Aim of the task
Transcribe exactly the lines that fall between the one holding "Given: Close the Properties panel" and the one holding "Screen dimensions: 1000x531", inclusive, from the entries below.

Provided records
============

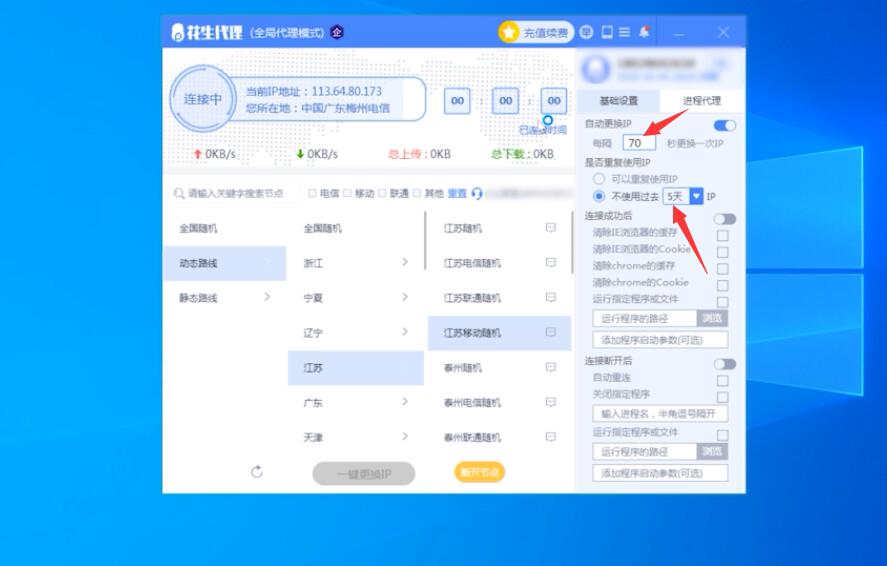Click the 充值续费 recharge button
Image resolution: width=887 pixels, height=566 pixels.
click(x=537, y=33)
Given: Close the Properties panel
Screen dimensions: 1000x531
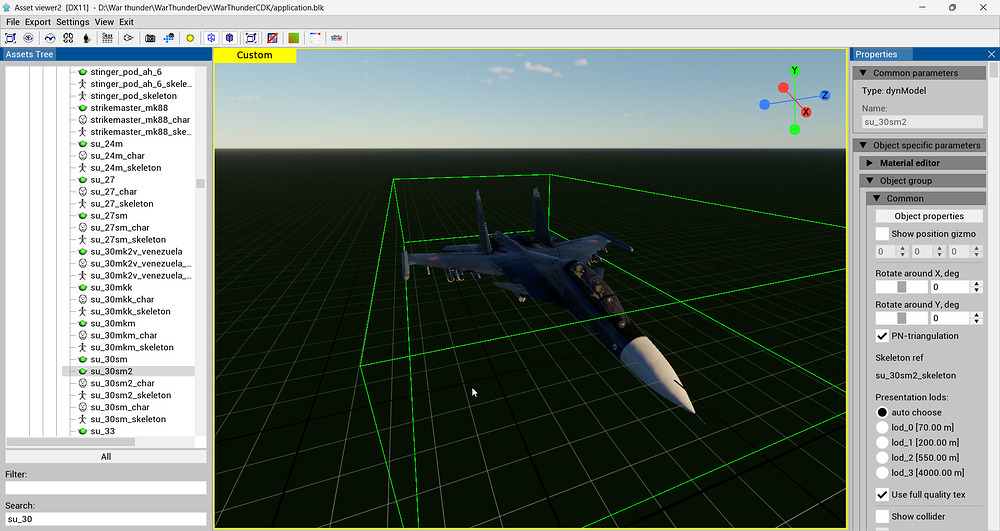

============

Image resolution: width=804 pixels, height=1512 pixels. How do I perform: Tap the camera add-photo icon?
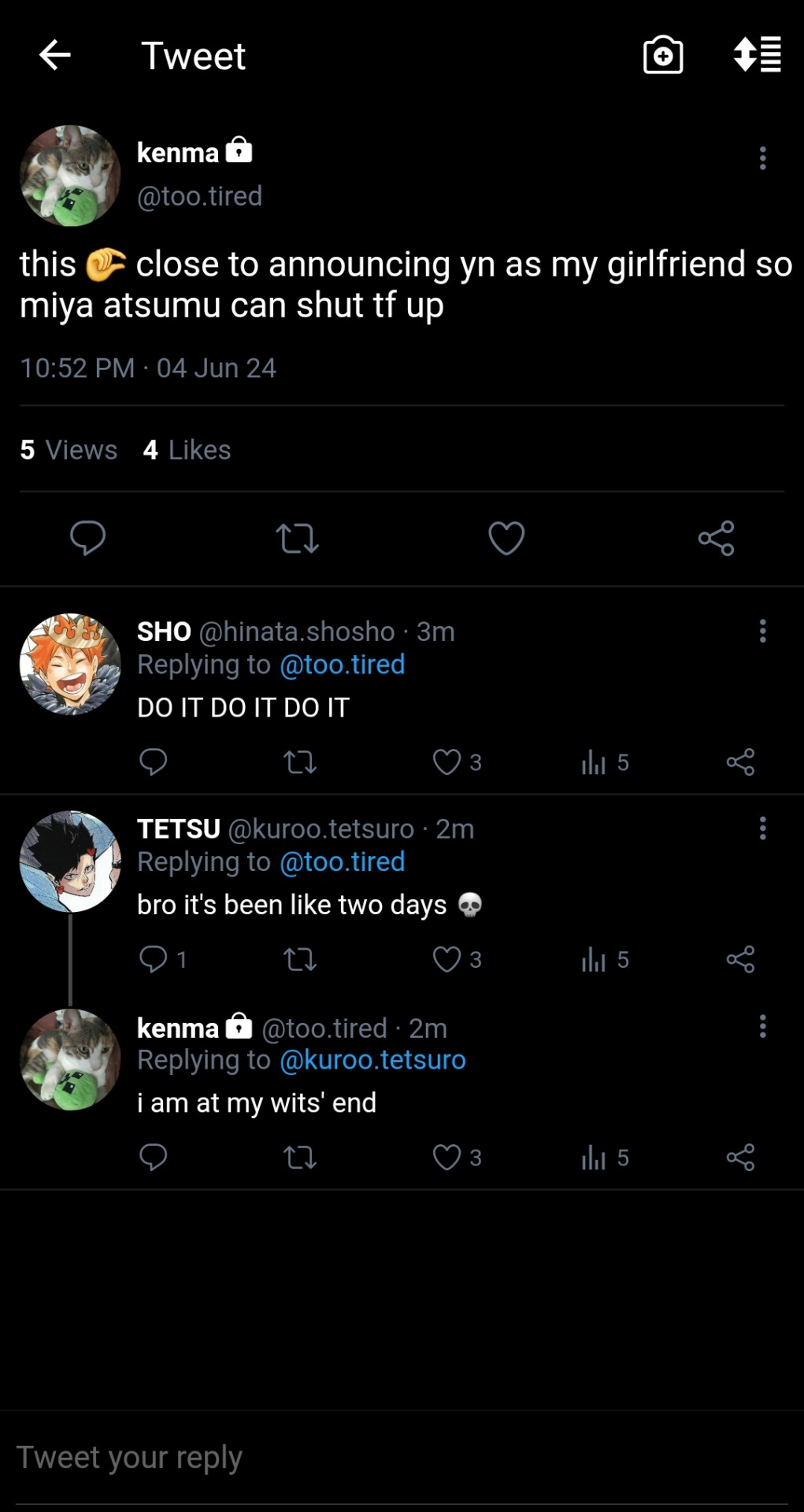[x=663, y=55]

============

Answer space
Given: Close the Properties panel
Screen dimensions: 1000x531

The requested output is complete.